This patch tries to reduce this kind of contention by putting
the mutex spinners into a queue so that only the first one in
the queue will try to acquire the mutex. This will reduce
contention and allow all the tasks to move forward faster.
The queuing of mutex spinners is done using an MCS lock based
implementation which will further reduce contention on the mutex
cacheline than a similar ticket spinlock based implementation.
This patch will add a new field into the mutex data structure
for holding the MCS lock. This expands the mutex size by 8 bytes
for 64-bit system and 4 bytes for 32-bit system. This overhead
will be avoid if the MUTEX_SPIN_ON_OWNER option is turned off.
The following table shows the jobs per minute (JPM) scalability
data on an 8-node 80-core Westmere box with a 3.7.10 kernel. The
numactl command is used to restrict the running of the fserver
workloads to 1/2/4/8 nodes with hyperthreading off.

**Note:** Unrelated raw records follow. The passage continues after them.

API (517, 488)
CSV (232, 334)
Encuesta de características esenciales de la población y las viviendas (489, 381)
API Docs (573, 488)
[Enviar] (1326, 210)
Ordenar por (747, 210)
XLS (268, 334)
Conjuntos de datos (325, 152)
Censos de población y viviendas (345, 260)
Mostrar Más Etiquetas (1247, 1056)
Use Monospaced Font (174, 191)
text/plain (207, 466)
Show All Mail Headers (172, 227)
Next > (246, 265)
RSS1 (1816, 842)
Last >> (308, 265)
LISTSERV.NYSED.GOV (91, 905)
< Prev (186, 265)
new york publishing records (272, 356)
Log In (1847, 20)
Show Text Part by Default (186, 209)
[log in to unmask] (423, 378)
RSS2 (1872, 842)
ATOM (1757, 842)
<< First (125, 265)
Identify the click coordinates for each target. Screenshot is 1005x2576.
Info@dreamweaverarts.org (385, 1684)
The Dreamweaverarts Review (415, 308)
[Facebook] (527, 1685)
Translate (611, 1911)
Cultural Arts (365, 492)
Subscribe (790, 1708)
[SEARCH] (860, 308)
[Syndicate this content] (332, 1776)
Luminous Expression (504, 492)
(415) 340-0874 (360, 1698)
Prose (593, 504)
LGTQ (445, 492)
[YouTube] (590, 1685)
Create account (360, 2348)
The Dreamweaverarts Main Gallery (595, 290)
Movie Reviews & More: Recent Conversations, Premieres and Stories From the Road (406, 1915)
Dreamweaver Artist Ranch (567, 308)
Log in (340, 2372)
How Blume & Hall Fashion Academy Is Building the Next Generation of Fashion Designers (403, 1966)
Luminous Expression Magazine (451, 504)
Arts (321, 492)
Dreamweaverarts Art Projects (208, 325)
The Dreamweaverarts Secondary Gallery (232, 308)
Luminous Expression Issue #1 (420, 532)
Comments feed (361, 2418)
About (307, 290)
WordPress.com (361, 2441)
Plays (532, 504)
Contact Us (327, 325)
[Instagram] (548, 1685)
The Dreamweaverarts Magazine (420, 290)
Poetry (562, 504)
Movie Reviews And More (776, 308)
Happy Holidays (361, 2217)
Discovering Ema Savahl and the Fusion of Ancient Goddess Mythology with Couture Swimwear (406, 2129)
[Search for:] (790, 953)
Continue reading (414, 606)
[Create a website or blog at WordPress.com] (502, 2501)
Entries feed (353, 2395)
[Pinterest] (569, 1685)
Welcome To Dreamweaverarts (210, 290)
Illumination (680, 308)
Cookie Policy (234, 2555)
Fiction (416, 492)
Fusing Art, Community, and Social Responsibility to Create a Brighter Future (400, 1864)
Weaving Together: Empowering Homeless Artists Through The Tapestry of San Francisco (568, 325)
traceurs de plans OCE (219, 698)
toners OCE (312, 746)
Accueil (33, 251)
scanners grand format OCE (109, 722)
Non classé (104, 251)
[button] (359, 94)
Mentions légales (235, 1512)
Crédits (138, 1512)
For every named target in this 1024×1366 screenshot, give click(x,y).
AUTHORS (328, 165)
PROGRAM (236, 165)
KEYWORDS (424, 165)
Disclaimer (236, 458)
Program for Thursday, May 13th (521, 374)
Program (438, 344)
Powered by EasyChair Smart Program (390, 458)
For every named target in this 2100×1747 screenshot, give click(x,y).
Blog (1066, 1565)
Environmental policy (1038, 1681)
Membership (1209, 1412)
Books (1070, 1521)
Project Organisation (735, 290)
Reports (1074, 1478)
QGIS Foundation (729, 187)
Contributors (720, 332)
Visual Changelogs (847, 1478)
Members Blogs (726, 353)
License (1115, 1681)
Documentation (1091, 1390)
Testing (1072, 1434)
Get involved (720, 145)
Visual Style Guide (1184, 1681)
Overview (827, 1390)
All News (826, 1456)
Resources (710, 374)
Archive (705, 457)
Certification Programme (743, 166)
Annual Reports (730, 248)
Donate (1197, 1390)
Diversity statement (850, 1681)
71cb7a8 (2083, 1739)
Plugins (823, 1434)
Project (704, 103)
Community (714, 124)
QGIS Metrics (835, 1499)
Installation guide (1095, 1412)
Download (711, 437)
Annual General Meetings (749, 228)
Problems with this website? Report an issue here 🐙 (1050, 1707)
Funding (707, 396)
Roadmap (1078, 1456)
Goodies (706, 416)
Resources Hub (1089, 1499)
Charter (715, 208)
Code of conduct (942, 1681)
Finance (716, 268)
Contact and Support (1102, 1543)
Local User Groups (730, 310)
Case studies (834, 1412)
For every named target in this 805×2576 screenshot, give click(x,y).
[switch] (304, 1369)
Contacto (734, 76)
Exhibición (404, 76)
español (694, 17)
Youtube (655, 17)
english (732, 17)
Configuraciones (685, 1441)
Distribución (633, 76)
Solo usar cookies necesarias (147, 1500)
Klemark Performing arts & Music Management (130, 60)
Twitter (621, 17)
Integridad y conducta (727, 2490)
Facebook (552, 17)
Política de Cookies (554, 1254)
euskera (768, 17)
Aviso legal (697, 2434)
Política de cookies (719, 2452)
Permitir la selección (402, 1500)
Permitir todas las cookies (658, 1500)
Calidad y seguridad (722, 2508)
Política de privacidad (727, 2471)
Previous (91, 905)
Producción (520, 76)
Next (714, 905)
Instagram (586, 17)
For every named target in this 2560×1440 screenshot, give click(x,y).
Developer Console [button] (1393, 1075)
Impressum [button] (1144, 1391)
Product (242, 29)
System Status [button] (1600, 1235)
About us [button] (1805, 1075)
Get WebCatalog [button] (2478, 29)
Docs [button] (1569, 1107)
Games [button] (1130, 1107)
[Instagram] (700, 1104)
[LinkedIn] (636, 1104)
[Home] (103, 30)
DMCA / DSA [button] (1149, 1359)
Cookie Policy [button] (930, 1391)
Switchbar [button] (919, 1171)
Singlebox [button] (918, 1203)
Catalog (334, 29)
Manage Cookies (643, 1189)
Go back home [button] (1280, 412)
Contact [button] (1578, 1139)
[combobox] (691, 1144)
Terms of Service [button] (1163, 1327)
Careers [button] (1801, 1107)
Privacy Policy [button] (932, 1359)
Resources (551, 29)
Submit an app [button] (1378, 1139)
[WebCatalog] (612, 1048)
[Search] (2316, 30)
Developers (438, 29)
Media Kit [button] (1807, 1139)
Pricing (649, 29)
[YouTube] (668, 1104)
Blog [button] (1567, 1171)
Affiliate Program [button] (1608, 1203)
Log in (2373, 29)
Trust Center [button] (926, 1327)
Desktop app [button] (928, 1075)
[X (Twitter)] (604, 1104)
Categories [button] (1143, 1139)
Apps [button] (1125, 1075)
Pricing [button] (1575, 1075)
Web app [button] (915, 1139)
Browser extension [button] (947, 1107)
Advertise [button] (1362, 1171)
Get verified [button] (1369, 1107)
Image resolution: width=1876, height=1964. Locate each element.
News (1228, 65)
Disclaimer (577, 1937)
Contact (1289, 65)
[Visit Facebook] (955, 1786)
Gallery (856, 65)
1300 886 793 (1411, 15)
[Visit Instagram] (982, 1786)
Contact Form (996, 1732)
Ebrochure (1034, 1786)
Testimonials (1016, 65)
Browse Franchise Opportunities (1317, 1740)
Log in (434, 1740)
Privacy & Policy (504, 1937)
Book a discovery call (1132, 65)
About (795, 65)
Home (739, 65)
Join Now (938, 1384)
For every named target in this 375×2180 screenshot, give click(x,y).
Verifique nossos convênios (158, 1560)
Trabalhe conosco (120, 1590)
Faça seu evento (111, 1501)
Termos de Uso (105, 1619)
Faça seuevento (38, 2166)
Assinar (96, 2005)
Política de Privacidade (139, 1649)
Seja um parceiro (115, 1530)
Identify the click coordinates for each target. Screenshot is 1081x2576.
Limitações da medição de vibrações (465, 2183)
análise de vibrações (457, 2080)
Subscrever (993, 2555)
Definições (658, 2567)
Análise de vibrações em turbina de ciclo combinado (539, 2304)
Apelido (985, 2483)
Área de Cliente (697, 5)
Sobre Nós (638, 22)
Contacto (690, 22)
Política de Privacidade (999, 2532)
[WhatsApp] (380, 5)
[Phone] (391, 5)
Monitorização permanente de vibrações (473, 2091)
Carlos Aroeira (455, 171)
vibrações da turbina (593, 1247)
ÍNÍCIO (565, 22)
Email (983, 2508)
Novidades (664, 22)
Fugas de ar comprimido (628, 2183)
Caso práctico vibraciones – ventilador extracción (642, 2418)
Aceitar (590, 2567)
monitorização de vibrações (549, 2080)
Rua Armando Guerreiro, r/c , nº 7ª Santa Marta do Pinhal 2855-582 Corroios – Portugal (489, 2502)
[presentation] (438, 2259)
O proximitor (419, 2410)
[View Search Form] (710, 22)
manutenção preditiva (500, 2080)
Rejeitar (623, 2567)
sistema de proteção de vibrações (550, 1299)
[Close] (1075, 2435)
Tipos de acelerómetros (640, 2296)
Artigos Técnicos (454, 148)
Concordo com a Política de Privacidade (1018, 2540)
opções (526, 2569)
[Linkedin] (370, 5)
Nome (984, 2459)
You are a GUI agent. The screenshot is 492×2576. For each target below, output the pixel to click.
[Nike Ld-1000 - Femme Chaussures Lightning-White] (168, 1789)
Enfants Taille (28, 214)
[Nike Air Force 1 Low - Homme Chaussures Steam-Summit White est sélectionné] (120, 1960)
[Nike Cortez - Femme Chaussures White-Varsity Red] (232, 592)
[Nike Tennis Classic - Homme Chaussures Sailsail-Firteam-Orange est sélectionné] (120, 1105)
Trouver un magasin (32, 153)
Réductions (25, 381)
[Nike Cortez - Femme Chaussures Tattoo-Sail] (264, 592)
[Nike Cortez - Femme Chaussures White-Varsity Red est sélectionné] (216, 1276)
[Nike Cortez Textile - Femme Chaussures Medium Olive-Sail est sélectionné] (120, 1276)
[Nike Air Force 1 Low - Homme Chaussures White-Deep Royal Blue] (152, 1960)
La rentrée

+-----------------+-----------+-----------+-------------+----------+
| Configuration | Mean JPM | Mean JPM | Mean JPM | % Change |
| | w/o patch | patch 1 | patches 1&2 | 1->1&2 |
+-----------------+------------------------------------------------+
| | User Range 1100 - 2000 |
+-----------------+------------------------------------------------+
| 8 nodes, HT off | 227972 | 227237 | 305043 | +34.2% |
| 4 nodes, HT off | 393503 | 381558 | 394650 | +3.4% |
| 2 nodes, HT off | 334957 | 325240 | 338853 | +4.2% |
| 1 node , HT off | 198141 | 197972 | 198075 | +0.1% |
+-----------------+------------------------------------------------+
| | User Range 200 - 1000 |
+-----------------+------------------------------------------------+
| 8 nodes, HT off | 282325 | 312870 | 332185 | +6.2% |
| 4 nodes, HT off | 390698 | 378279 | 393419 | +4.0% |
| 2 nodes, HT off | 336986 | 326543 | 340260 | +4.2% |
| 1 node , HT off | 197588 | 197622 | 197582 | 0.0% |
+-----------------+-----------+-----------+-------------+----------+
At low user range 10-100, the JPM differences were within +/-1%.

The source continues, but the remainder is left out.